Most children begin to walk around 9-18 months with their feet flat on the ground.
However, some kids will start walking on their tippy toes.
This toe walking gait is often normal and just a way toddlers find comfortable to walk.
If the Toe walking is Idiopathic (for an unknown reason) usually, kids will grow out of it by 7 years old. Some kids do continue to mildly toe walk in their adult years.
Symptoms of Idiopathic Toe walking include:
- Walking on tippy toes on both sides.
- Are able to get their heels on the ground when walking (if you ask them).
- Are constantly balancing on their toes.
- As a result of the entire toe walking over the years- the kids often develop tight calf muscles and then can find it difficult to get their heels on the ground.

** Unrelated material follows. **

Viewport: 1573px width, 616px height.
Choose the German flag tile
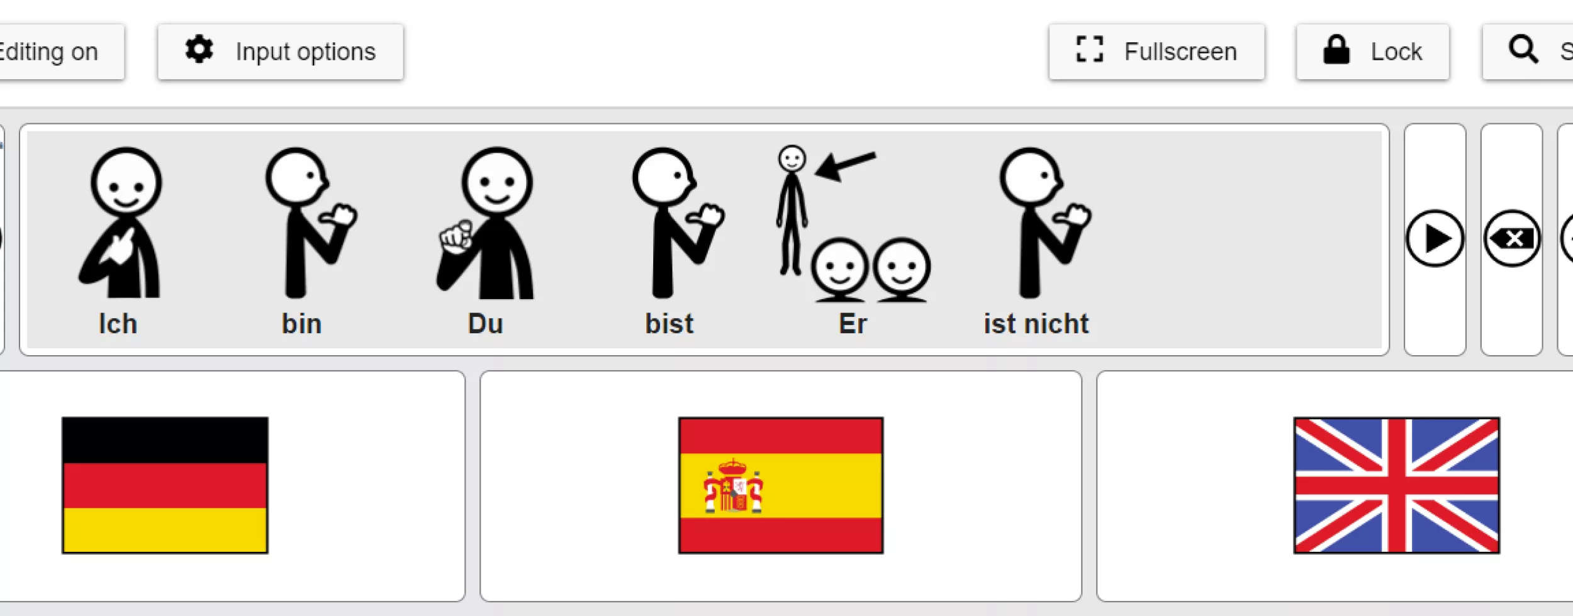(x=230, y=486)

If you feel your child is not outgrowing toe walking, it is best to see a podiatrist at The Fresh Foot Centre servicing Narre Warren, Berwick, Hallam, Beaconsfield, Cranbourne, Hampton Park, Pakenham as well as many other areas in the South East. In some cases, toe walking can be associated with a neurological condition such as Autism. If you are concerned there are developmental delays or associated neurological concerns, it is best to seek medical advice by your general practitioner.
Podiatry Treatment of Idiopathic Toe walking with exercises
Here are some podiatry recommended exercises your toddler or child can do.

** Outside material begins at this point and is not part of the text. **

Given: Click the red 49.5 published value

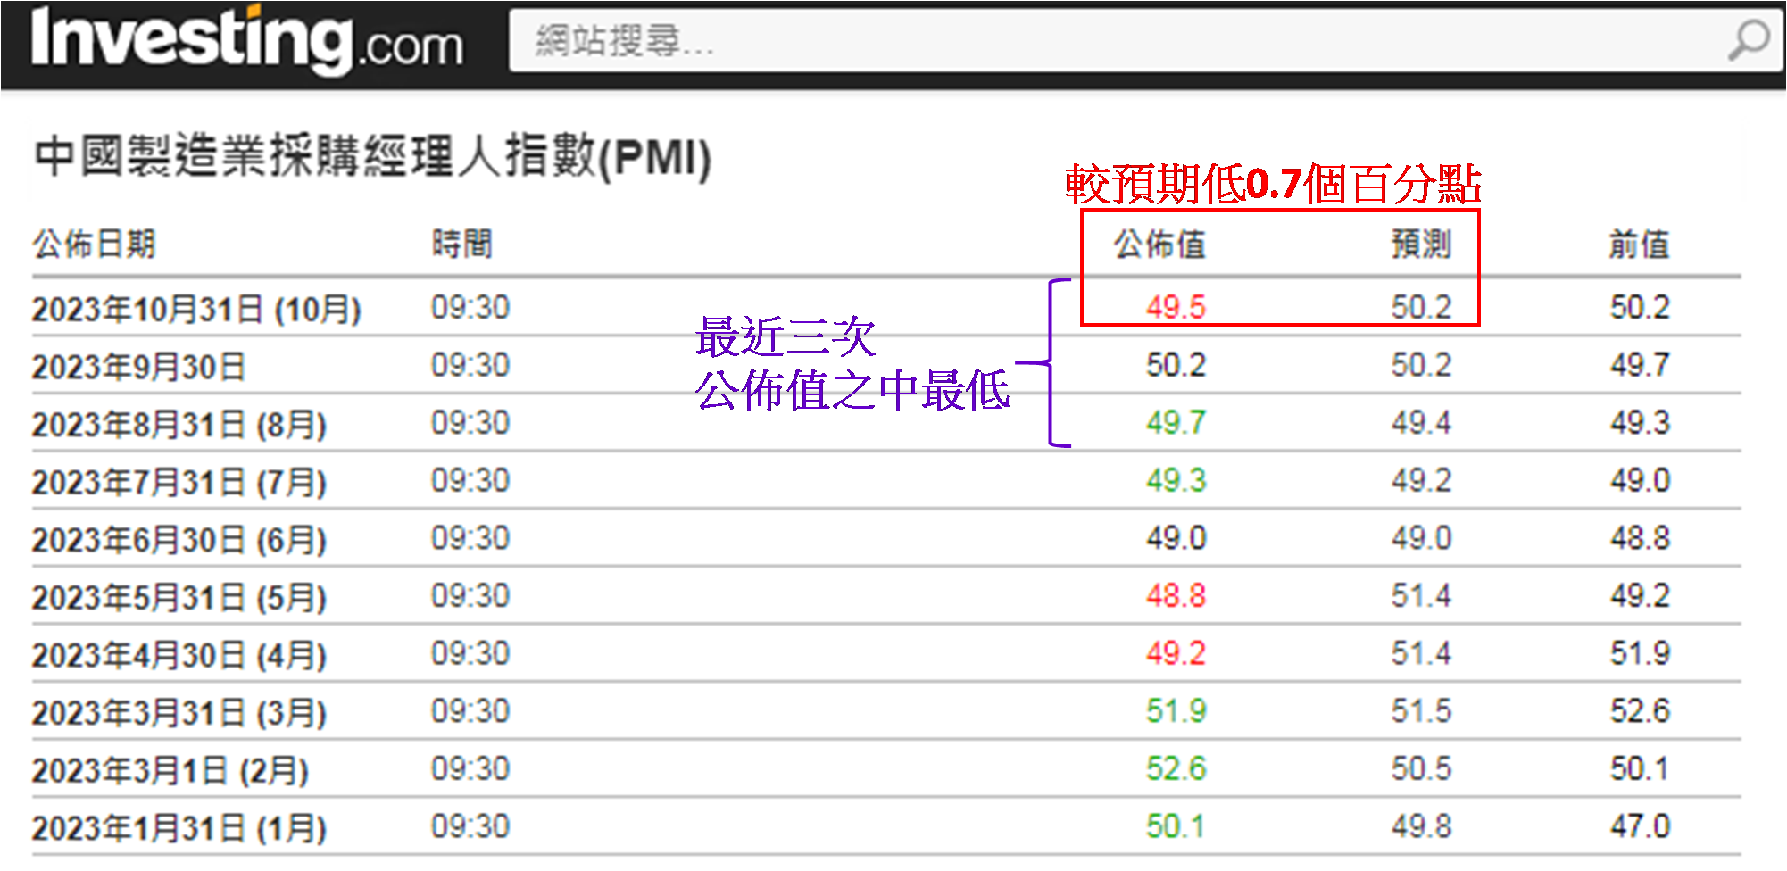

With the knee straight – Bend the foot at the ankle joint towards the child’s head- as seen in the diagram below.
Hold the stretch for 15 seconds and release. Repeat 30 times on each leg and do this at least twice a day. If this stretch is painful for the child – STOP. This Stretch is not meant to be painful.
Squats with the heels on the ground
Ask your toddler/child to do squats on the ground ensuring the heels remain on the ground whilst squatting.
Repeat 20 repetitions twice daily
Achilles tendon stretch
Lie your toddler flat on a bed or hard surface.
Bend the child’s knee and bring foot upwards toward his head and bend at the ankle joint.
hold for 20-30 seconds and then release. repeat the exercise 15 times on each leg.